Plant Phenotyping

Phenotype versus genotype

Since its first mention by Danish botanist Wilhelm Johannsen over 100 years ago, the term ‘phenotype’ has been used to describe a wide range of characteristics in plants, microbes, fungi and animals.

In short, the functional body (phenotype) of an organism, e.g. a plant, is formed during plant growth and development from the dynamic interaction between the genetic background (genotype) and the physical world in which the plant develops (environment). These interactions determine plant performance and productivity measured as accumulated biomass and commercial yield and resource use efficiency.

Plant phenotyping as a scientific tool

The term ‘phenotyping’ was beginning to be used in the 1960s indicating a quantitative analysis of characteristics of an organism or traits to the description of the variability of proteins and metabolic pathways that determine the character of living plants. Within the last decades, phenotyping has developed as an essential tool for the characterisation of an enormous amount of processes, functions, and structures of plants mostly by non-destructive optical analyses of plant traits based on images. As such, plant phenotyping started to become a toolbox applicable for plant scientists to understand plant-environment interaction as well as to plant breeders to select desirable genotypes for their specific field of interest such as for instance drought tolerance, pathogen resistance or increased yield.

Why do we need plant phenotyping?

Today, the yield of key crops typically increases by about 1% per year , which is below the required rate of 1.5-2.2% improvement to meet increased global demand (FAO). In the past decades, genetic improvement has been a major source of yield increase, together with improved cropping systems. Designing high yielding varieties adapted to contrasting environmental conditions including those associated with climate change and new agricultural management systems is an urgent priority. However, creating new varieties in plant breeding is a long-term process, as developing and bringing new varieties to the markets may take up 15 years or even more.

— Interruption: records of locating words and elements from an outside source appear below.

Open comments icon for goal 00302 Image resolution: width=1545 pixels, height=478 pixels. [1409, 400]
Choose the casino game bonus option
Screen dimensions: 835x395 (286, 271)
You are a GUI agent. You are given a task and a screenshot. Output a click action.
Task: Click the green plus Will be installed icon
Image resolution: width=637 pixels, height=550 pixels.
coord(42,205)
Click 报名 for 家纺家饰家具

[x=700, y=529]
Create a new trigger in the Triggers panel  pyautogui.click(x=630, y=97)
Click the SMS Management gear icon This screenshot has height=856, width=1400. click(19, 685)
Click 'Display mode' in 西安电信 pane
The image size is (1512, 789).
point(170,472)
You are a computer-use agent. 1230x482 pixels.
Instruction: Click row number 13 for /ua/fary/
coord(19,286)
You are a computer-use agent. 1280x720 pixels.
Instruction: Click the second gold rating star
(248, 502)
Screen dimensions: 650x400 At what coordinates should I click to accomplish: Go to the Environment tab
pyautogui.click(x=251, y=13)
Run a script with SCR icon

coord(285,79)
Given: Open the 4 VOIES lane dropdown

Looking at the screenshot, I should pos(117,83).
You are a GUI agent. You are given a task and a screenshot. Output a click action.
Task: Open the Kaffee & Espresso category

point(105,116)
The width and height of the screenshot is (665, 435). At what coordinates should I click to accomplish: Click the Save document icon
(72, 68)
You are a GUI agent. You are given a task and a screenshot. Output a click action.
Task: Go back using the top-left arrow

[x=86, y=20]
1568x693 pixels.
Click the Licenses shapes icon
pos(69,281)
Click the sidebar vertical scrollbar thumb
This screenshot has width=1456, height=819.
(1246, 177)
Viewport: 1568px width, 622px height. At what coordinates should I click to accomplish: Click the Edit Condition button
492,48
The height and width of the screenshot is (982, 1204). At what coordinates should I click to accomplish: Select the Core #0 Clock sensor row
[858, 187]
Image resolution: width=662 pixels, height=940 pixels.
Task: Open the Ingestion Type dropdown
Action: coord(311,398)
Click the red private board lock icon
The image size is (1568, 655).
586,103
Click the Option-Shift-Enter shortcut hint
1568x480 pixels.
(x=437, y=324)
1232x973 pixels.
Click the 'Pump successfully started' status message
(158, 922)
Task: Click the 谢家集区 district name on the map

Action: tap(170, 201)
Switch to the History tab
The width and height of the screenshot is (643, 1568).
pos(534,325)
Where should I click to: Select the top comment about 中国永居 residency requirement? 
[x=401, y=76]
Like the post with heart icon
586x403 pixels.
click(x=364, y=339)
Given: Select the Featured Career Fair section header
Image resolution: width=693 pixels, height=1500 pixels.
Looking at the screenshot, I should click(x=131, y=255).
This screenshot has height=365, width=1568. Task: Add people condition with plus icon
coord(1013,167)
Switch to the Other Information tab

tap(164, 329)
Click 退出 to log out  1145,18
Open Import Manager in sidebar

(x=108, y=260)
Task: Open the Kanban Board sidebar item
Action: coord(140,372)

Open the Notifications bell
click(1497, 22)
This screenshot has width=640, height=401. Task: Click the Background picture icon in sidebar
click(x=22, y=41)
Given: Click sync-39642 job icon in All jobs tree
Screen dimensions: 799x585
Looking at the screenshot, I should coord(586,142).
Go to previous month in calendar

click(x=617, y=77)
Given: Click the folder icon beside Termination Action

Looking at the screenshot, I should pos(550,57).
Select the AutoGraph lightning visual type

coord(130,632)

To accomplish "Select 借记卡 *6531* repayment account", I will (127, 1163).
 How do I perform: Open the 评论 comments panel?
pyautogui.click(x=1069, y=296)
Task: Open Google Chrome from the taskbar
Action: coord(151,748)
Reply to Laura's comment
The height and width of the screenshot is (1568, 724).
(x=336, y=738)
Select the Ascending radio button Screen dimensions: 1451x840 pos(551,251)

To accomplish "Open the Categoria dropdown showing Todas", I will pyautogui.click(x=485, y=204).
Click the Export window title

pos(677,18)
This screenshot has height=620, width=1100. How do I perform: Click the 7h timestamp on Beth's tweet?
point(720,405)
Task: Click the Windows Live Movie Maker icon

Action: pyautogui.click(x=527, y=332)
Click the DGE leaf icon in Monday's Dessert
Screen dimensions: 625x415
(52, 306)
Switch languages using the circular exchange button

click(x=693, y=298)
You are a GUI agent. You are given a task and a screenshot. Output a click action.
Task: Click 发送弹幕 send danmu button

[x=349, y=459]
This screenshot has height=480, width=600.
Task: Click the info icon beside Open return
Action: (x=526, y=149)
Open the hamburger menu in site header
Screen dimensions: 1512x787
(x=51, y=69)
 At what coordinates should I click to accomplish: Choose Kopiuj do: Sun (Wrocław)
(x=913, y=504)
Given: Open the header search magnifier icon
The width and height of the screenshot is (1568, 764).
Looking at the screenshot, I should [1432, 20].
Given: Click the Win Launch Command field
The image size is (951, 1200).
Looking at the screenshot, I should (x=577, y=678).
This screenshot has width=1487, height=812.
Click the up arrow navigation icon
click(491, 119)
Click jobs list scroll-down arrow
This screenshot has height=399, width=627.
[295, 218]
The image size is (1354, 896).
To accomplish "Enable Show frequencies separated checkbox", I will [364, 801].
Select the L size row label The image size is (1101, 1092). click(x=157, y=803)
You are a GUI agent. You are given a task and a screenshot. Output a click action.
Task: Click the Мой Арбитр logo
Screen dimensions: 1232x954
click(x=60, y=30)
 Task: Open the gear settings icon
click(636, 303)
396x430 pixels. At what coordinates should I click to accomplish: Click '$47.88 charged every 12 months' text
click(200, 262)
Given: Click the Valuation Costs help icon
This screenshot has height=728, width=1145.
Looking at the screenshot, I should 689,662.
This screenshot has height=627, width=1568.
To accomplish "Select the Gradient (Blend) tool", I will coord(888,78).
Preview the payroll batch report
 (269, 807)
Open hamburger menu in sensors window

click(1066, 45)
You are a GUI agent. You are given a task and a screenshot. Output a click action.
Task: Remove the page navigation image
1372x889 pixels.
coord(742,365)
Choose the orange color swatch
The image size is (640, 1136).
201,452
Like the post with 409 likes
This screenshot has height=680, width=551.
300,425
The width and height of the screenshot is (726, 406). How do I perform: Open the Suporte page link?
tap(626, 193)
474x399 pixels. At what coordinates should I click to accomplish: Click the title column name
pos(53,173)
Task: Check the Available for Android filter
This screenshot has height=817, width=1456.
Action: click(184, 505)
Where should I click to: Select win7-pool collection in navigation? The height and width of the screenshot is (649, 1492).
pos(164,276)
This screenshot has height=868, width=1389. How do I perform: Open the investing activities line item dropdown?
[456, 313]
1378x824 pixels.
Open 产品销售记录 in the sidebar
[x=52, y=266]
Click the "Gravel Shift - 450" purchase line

While genotyping is now very rapid and relatively cheap due to “industrialized sequencing pipelines”, plant phenotyping, i.e., the quantitative analysis of crop performance, remains a bottleneck. Substantial and concerted action for accelerating development and increasing availability of phenotyping infrastructures is required to substantially accelerate plant breeding. This is addressed by the establishment of an integrated plant phenotyping infrastructure.

EMPHASIS plays a key role by integrating the European plant phenotyping infrastructure and ensuring an effective utilisation of synergies.